Description of the task => Please copy each line of the records below that holds the word "Open".

Information shown =>
--------

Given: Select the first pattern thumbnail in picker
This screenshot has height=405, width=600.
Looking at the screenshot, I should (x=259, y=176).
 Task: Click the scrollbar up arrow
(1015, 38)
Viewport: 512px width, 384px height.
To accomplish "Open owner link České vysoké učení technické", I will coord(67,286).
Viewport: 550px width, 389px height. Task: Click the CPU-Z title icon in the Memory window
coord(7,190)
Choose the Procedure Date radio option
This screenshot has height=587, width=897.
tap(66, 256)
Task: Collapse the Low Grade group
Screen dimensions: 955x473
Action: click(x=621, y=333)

--------

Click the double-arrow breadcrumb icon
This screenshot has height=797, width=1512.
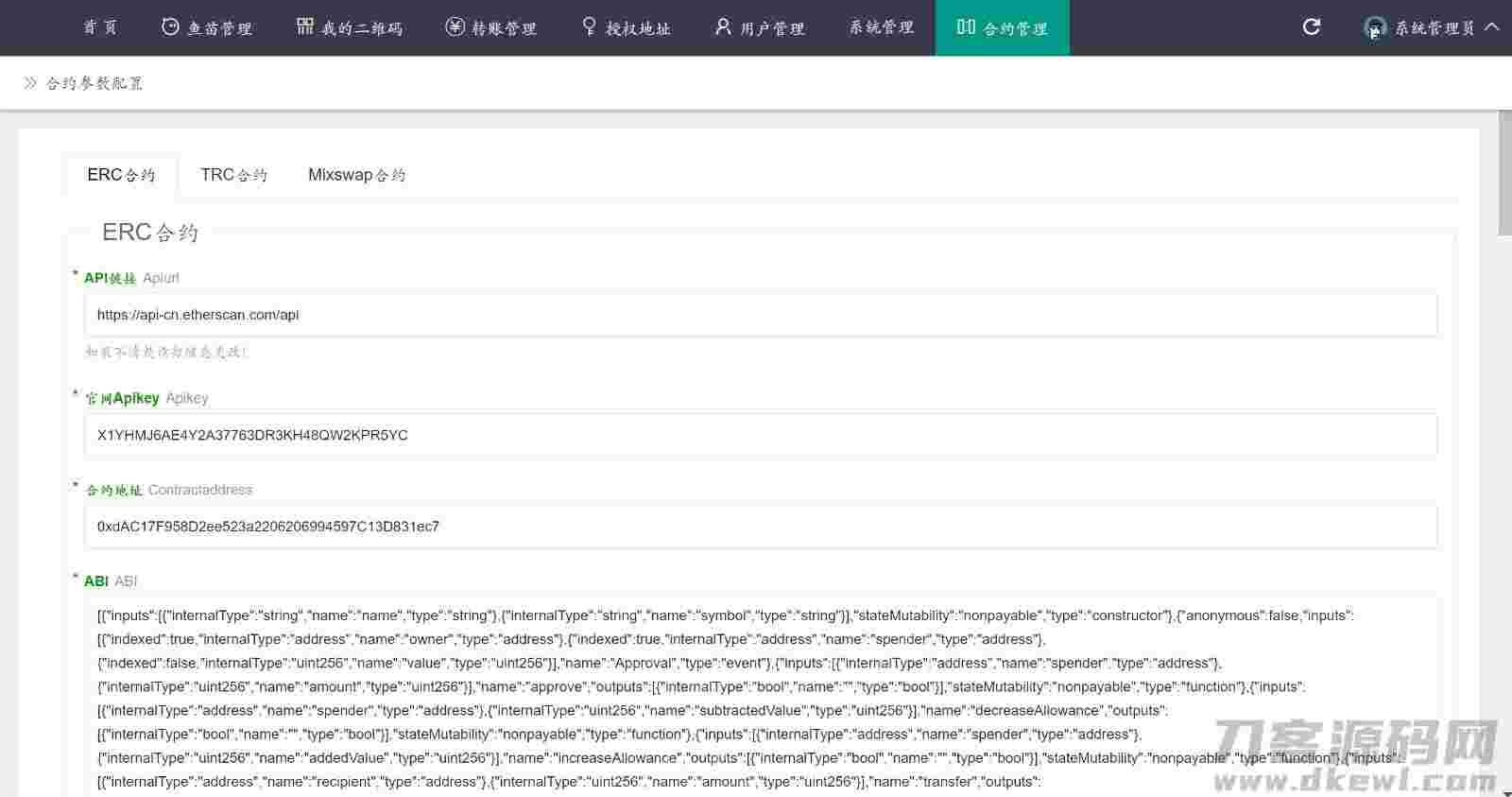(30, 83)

--------

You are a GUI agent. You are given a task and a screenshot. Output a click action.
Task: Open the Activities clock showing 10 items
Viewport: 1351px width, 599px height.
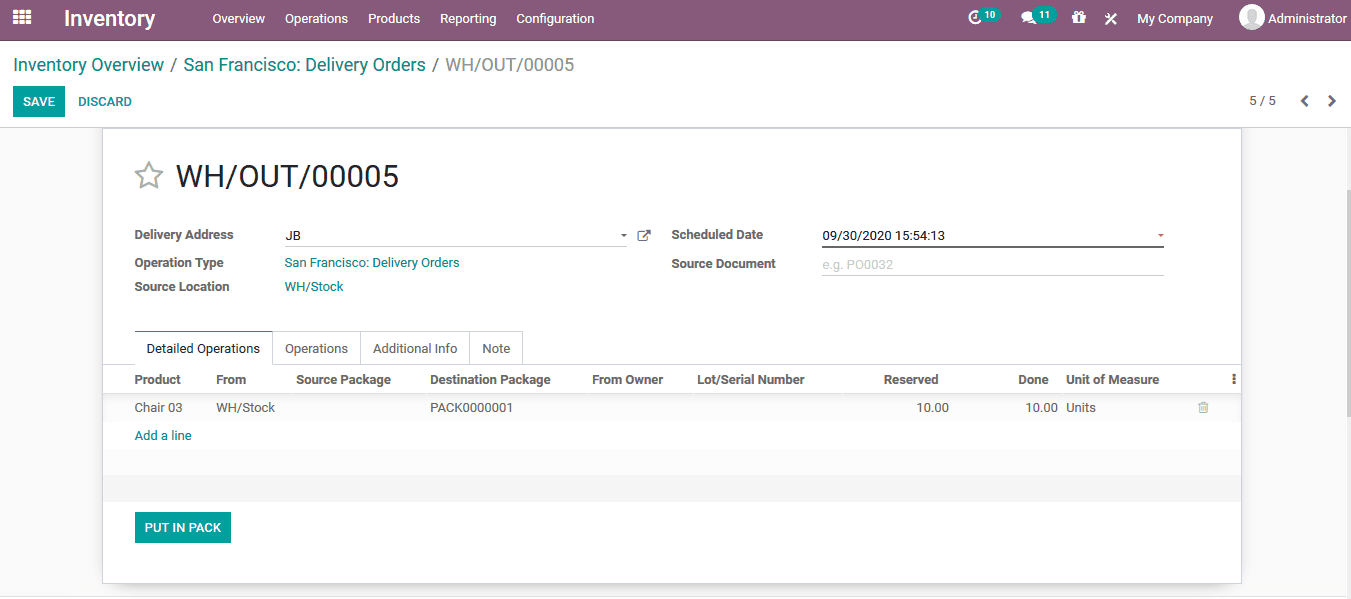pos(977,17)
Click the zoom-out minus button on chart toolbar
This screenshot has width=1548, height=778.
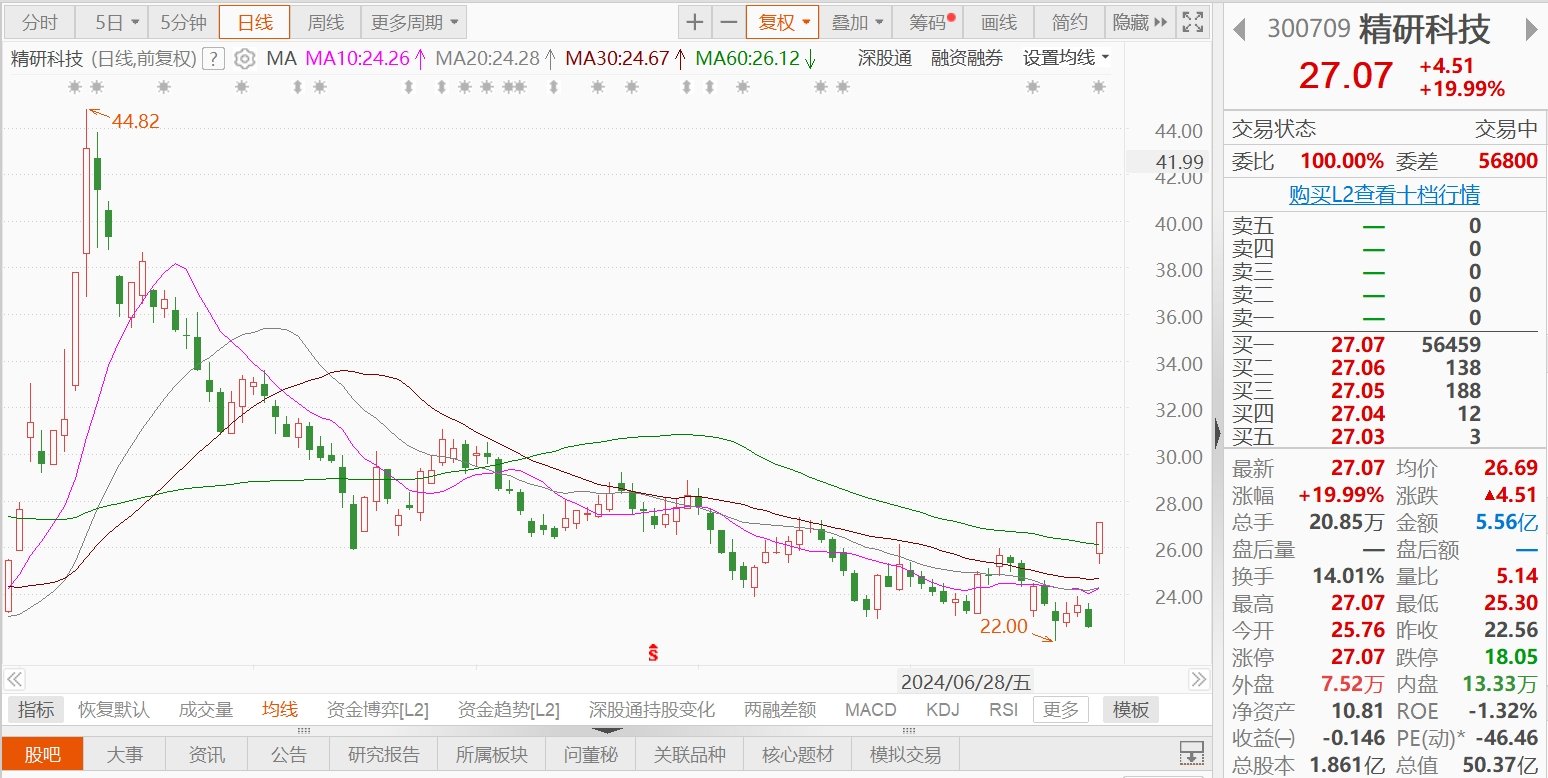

--------

Response area =>
To accomplish "Open owner link České vysoké učení technické", I will coord(67,286).
Task: Open the Activities clock showing 10 items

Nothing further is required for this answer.